● TASK: Nothing but the lines from the first line of the records through the line with "550x1222 pixels." should be output, exactly as written and free of pictures.

● RECORDS TO USE:
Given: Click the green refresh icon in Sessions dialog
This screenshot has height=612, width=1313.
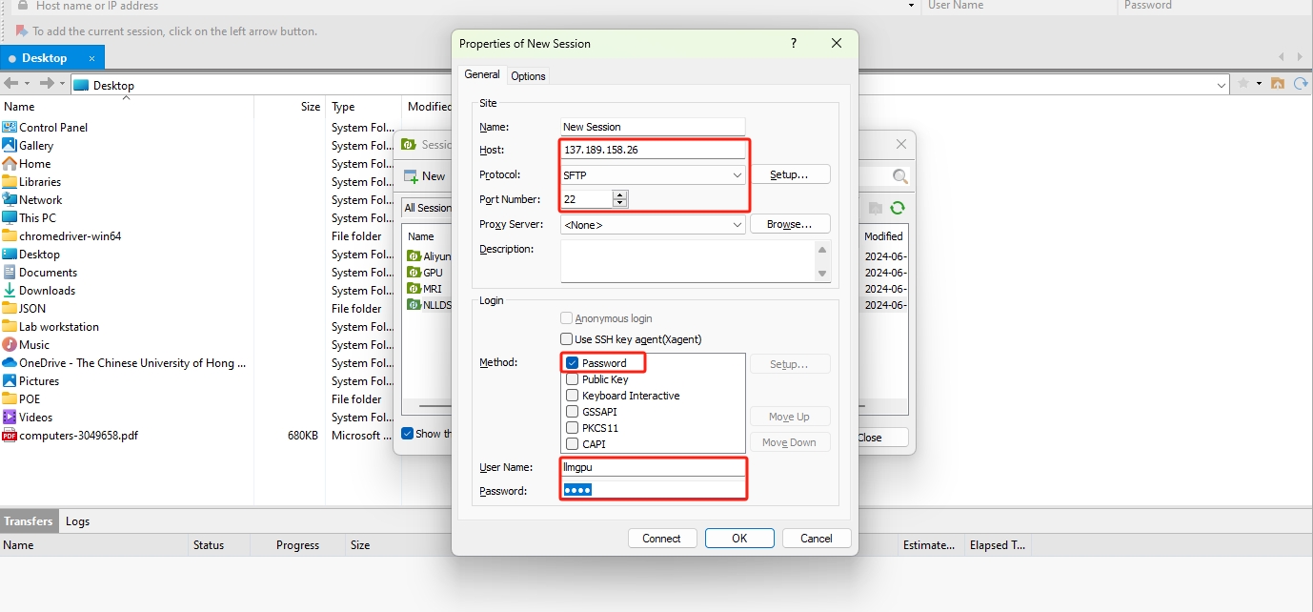Looking at the screenshot, I should pyautogui.click(x=897, y=208).
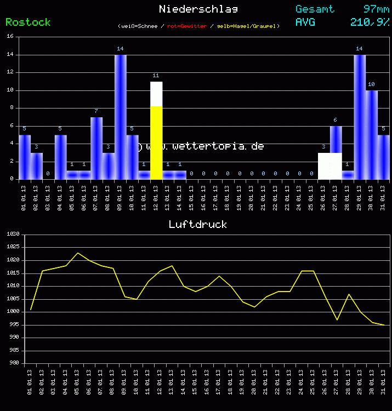The width and height of the screenshot is (392, 411).
Task: Select the Luftdruck chart title
Action: click(197, 225)
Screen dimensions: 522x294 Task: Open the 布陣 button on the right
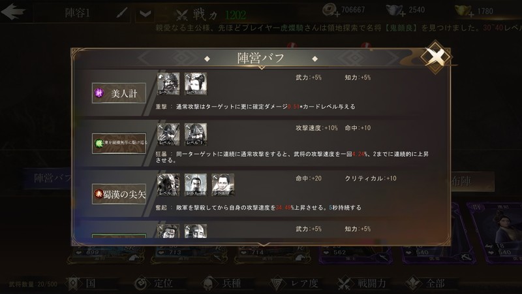pyautogui.click(x=472, y=182)
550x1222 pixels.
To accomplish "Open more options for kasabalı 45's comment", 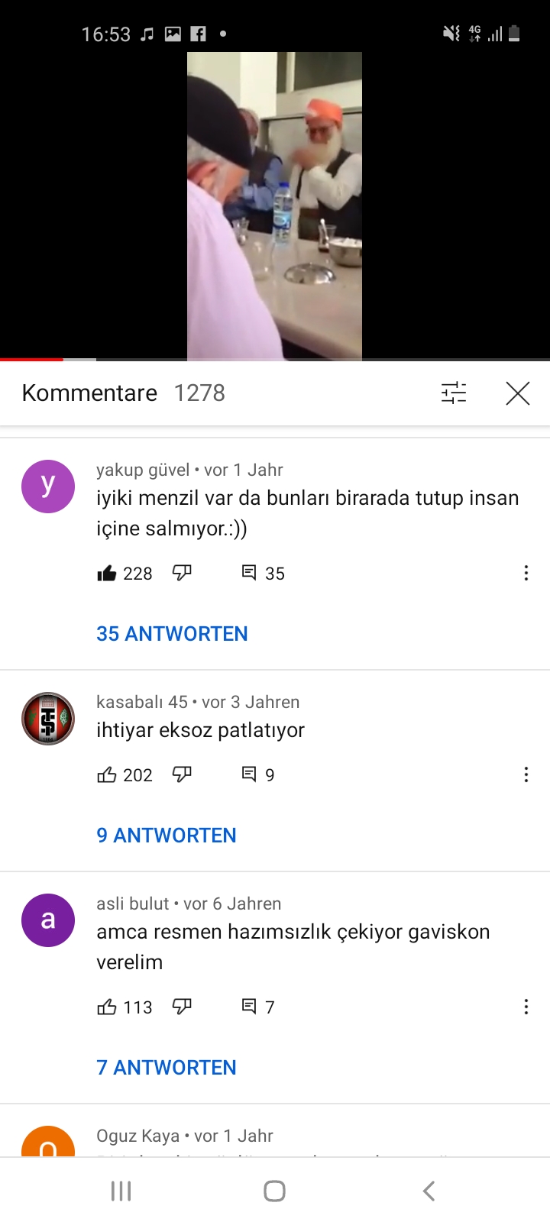I will 526,774.
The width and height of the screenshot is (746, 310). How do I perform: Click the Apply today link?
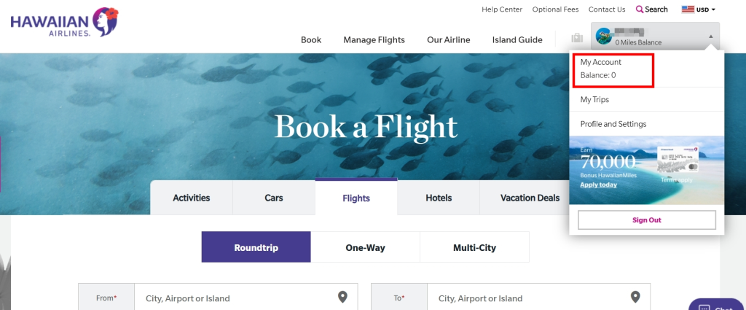[x=598, y=185]
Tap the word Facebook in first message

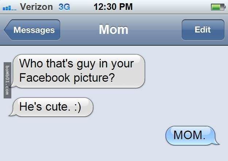[45, 78]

● RESULT:
Given: Click the green refresh icon in Sessions dialog
This screenshot has height=612, width=1313.
Looking at the screenshot, I should pyautogui.click(x=897, y=208).
The width and height of the screenshot is (392, 411).
Task: Select the Luftdruck chart title
Action: click(197, 225)
Screen dimensions: 522x294 Task: Open the 布陣 button on the right
pyautogui.click(x=472, y=182)
550x1222 pixels.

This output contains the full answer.